- INSTRUCCIONES DE LA TAREA:
Responde a estas preguntas con datos del pasaje sobre los postulados del racionalismo:
1. ¿Desde quiénes, según el pasaje, los negadores de toda realidad suprasensible aman invocar la «razón»?
2. ¿Qué tipo de diferencia separa el «racionalismo» vulgar del «racionalismo» propiamente filosófico?
3. ¿Qué obras anteriores se mencionan para remitir al tema del «racionalismo»?

René Guénon — O reino da quantidade e sinal dos tempos
Los postulados del racionalismo
Acabamos de decir que es en el nombre de una ciencia y de una filosofía calificadas de «racionales» como los modernos pretenden excluir todo «misterio» del mundo tal como se le representan, y, de hecho, se podría decir que cuanto más estrechamente limitada es una concepción, tanto más estrictamente «racional» se la considera; por lo demás, se sabe bastante bien que, desde los «enciclopedistas» del siglo XVIII, los más acérrimos negadores de toda realidad suprasensible aman particularmente invocar la «razón» a todo propósito y proclamarse «racionalistas». No obstante, cualquiera que sea la diferencia que haya entre ese «racionalismo» vulgar y el «racionalismo» propiamente filosófico, no es en suma más que una diferencia de grado; uno y otro corresponden bien a las mismas tendencias, que no han hecho más que ir exagerándose, y al mismo tiempo «vulgarizándose» durante todo el curso de los tiempos modernos. Por lo demás, ya hemos tenido tan frecuentemente la ocasión de hablar del «racionalismo» y de definir sus principales caracteres, que casi podríamos contentarnos con remitir sobre este tema a algunas de nuestras precedentes obras (Ver sobre todo Oriente y Occidente y La Crisis del Mundo moderno.); no obstante, el «racionalismo» está tan ligado a la concepción misma de un ciencia cuantitativa que no podemos dispensarnos de decir todavía a su respecto al menos algunas palabras aquí.

- FILAS PROPORCIONADAS:
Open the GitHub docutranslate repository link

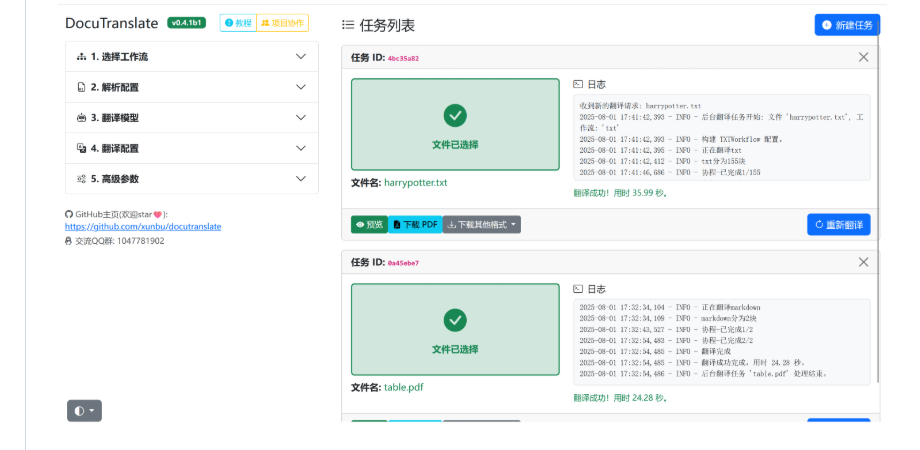coord(143,227)
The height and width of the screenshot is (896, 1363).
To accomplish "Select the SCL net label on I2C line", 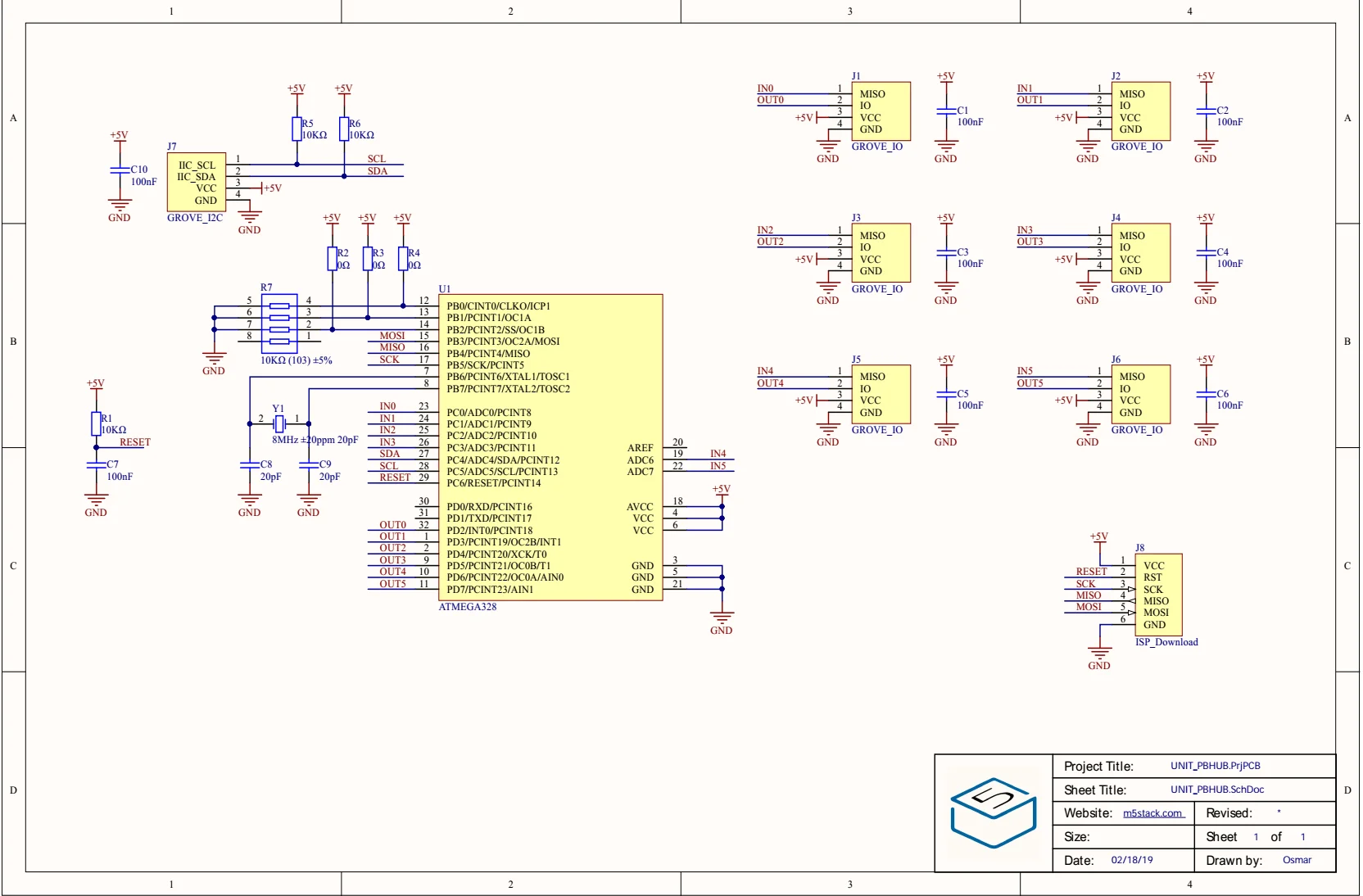I will [x=377, y=159].
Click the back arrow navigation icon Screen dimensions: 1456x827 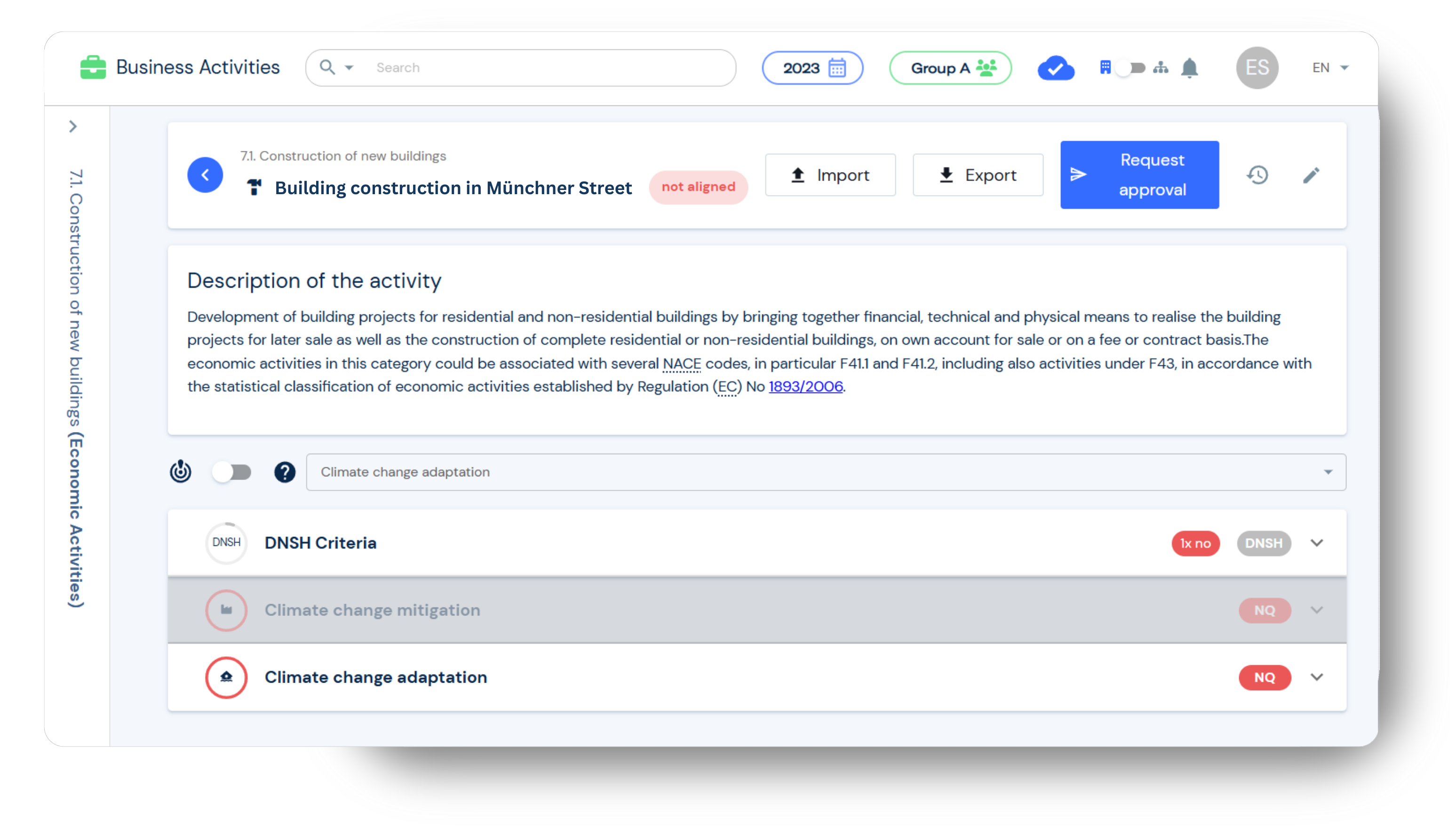pyautogui.click(x=205, y=176)
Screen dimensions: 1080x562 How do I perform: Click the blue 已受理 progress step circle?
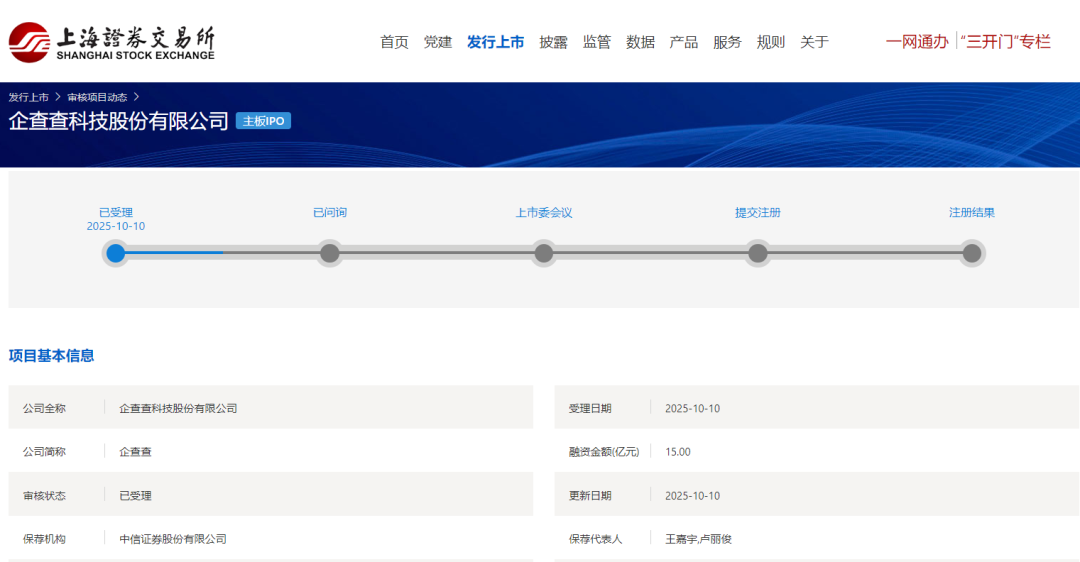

- RESPUESTA:
1. Desde los «enciclopedistas» del siglo XVIII.
2. Una diferencia de grado.
3. *Oriente y Occidente* y *La Crisis del Mundo moderno*.